- _TASK PROMPT_: From the records below, copy every line that contains the word "teploty".

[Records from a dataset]

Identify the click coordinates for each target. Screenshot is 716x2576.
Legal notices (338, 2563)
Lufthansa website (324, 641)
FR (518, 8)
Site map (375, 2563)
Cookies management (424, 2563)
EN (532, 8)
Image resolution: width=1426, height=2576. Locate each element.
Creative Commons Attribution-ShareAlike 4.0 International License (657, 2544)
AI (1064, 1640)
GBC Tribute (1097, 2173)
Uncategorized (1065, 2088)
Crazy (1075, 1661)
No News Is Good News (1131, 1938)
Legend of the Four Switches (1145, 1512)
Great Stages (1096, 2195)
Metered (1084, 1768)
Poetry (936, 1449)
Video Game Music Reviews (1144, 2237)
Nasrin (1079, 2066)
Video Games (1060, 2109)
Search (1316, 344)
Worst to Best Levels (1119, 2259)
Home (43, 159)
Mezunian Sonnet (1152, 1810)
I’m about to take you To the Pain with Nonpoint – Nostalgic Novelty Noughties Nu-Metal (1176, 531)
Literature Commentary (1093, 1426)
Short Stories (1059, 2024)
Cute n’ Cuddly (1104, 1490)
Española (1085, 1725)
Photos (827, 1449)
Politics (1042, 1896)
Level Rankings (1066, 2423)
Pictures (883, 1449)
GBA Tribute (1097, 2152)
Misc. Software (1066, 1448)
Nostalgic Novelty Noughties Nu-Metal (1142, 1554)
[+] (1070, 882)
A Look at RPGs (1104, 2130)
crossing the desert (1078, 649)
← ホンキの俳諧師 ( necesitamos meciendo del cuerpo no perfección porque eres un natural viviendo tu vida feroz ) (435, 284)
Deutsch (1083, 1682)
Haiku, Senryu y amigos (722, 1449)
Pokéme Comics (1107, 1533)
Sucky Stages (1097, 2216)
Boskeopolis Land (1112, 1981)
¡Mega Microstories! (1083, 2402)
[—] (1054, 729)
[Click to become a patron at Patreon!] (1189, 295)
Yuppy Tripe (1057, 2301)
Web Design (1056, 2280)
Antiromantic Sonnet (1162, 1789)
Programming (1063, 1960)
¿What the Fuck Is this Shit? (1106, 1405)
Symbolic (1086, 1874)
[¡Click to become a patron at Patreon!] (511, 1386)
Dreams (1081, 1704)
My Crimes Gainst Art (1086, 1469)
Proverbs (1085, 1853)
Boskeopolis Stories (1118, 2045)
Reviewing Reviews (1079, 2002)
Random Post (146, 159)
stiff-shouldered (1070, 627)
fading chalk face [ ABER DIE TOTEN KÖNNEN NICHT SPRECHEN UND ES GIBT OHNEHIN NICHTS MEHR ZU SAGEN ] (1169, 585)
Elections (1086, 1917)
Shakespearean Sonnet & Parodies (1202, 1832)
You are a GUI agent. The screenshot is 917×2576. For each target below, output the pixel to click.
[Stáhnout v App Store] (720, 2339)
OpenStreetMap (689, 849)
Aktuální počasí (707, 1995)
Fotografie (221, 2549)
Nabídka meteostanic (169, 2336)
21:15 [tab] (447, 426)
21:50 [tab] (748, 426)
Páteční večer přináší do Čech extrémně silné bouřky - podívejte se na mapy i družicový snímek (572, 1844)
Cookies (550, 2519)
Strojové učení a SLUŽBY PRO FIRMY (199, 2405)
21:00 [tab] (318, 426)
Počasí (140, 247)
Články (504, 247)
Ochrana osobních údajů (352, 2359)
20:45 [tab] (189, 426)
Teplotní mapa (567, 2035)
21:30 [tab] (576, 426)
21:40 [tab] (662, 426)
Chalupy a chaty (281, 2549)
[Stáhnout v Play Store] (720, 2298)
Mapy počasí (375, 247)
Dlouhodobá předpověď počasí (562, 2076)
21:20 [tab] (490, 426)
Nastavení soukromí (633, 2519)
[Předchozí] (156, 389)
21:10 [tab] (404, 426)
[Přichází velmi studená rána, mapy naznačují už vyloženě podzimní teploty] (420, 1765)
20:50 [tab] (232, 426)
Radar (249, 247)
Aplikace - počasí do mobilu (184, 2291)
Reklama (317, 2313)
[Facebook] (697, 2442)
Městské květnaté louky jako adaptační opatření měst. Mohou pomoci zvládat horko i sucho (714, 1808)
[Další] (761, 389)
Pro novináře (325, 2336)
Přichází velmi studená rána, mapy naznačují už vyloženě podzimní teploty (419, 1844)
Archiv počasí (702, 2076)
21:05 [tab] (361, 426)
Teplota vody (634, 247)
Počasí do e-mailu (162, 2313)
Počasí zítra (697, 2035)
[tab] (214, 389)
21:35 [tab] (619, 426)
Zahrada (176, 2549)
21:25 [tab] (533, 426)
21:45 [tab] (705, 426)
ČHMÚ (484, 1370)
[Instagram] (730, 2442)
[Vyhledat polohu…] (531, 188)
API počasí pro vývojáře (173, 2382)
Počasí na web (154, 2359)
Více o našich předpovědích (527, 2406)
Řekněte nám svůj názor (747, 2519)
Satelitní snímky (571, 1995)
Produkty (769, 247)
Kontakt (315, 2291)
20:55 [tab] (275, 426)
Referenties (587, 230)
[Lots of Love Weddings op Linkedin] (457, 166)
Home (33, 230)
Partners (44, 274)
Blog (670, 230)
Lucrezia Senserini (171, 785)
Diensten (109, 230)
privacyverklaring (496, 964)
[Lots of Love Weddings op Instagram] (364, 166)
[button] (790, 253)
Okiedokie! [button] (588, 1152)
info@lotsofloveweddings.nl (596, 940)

- _EXERCISE RESULT_:
[Přichází velmi studená rána, mapy naznačují už vyloženě podzimní teploty] (420, 1765)
Přichází velmi studená rána, mapy naznačují už vyloženě podzimní teploty (419, 1844)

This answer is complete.